* [WORK INSTRUCTION] Repeat, exactly and in full, the lines of the listing below, but without any pictures.

┌────────

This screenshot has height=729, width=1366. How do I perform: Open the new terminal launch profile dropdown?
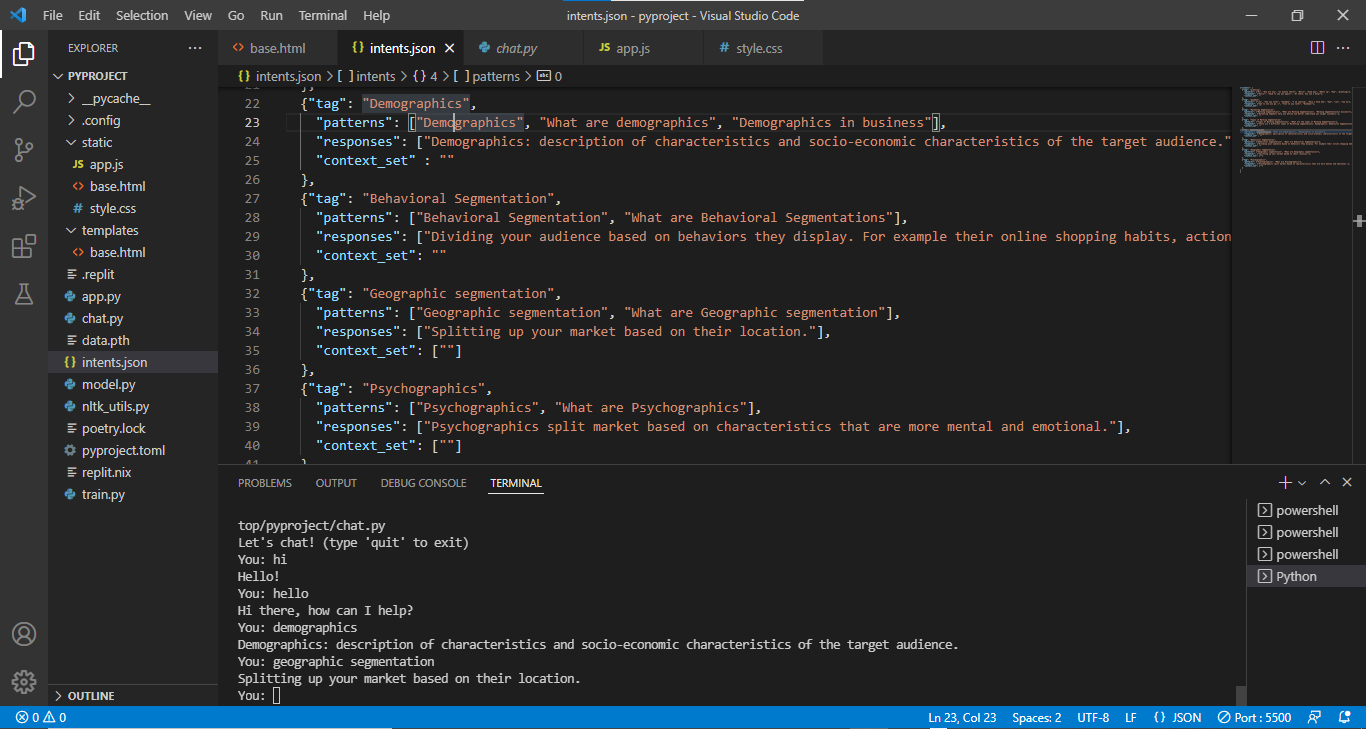(x=1302, y=483)
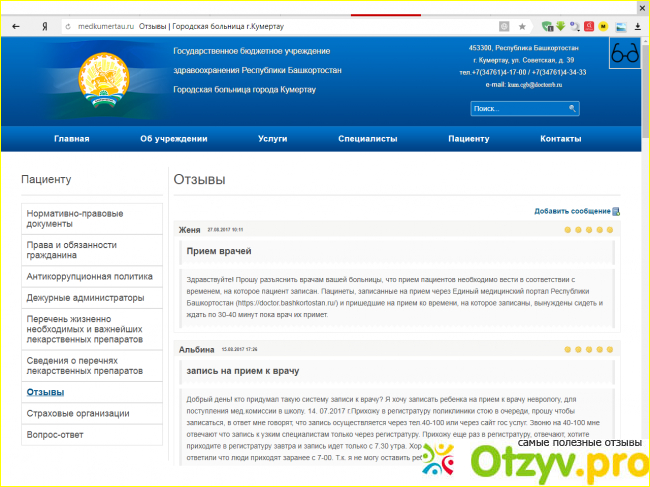Image resolution: width=650 pixels, height=487 pixels.
Task: Click the page reload icon before URL
Action: (68, 25)
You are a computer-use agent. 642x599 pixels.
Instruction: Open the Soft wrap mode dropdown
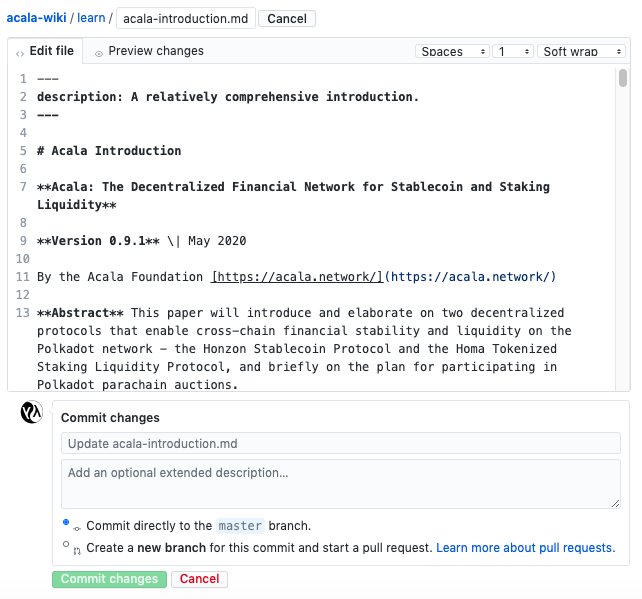click(581, 51)
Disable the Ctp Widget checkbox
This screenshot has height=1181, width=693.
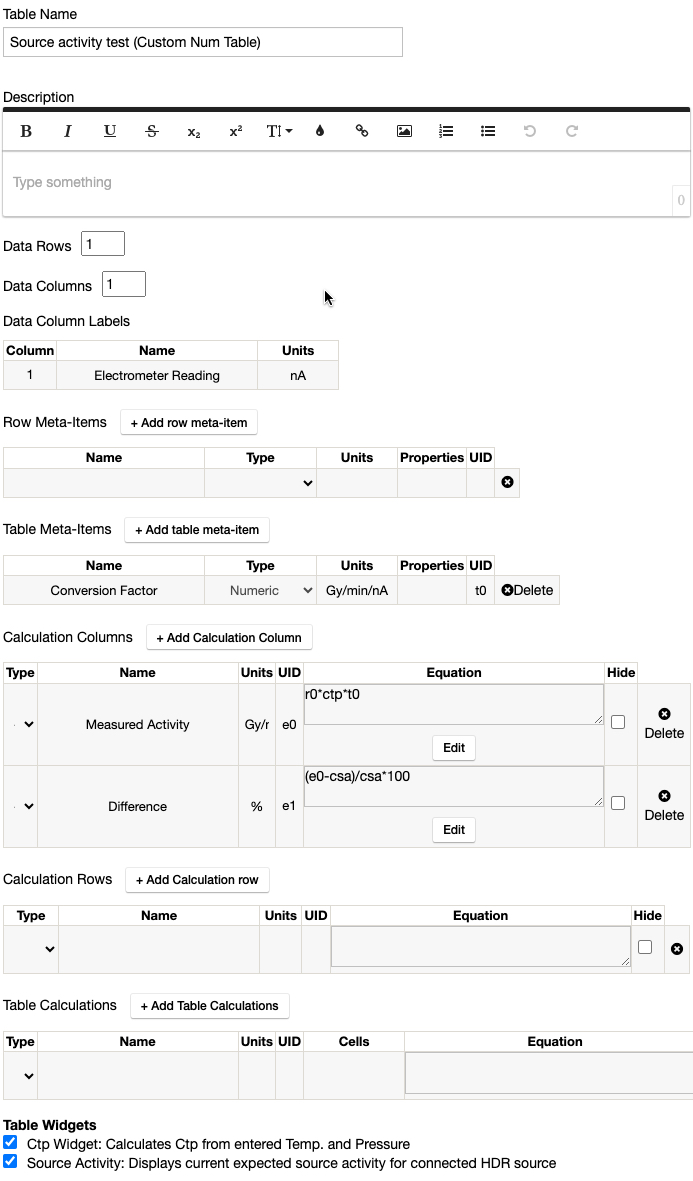coord(10,1142)
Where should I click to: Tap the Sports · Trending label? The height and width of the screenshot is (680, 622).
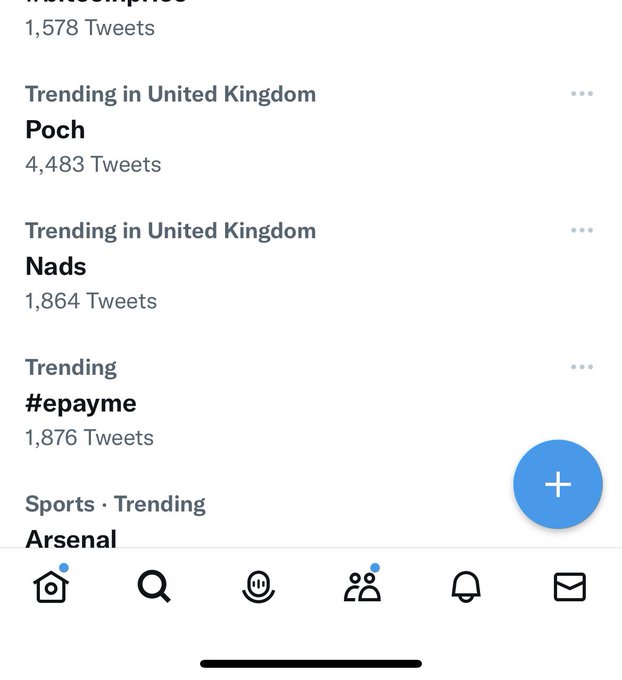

└────────

* [WRITTEN REPLY]
This screenshot has height=729, width=1366. How do I perform: Open the new terminal launch profile dropdown?
(x=1302, y=483)
Image resolution: width=650 pixels, height=487 pixels.
Task: Click the page reload icon before URL
Action: (68, 25)
You are a computer-use agent. 642x599 pixels.
Instruction: Open the Soft wrap mode dropdown
click(581, 51)
Disable the Ctp Widget checkbox
This screenshot has height=1181, width=693.
coord(10,1142)
Where should I click to: Tap the Sports · Trending label? The height and width of the screenshot is (680, 622).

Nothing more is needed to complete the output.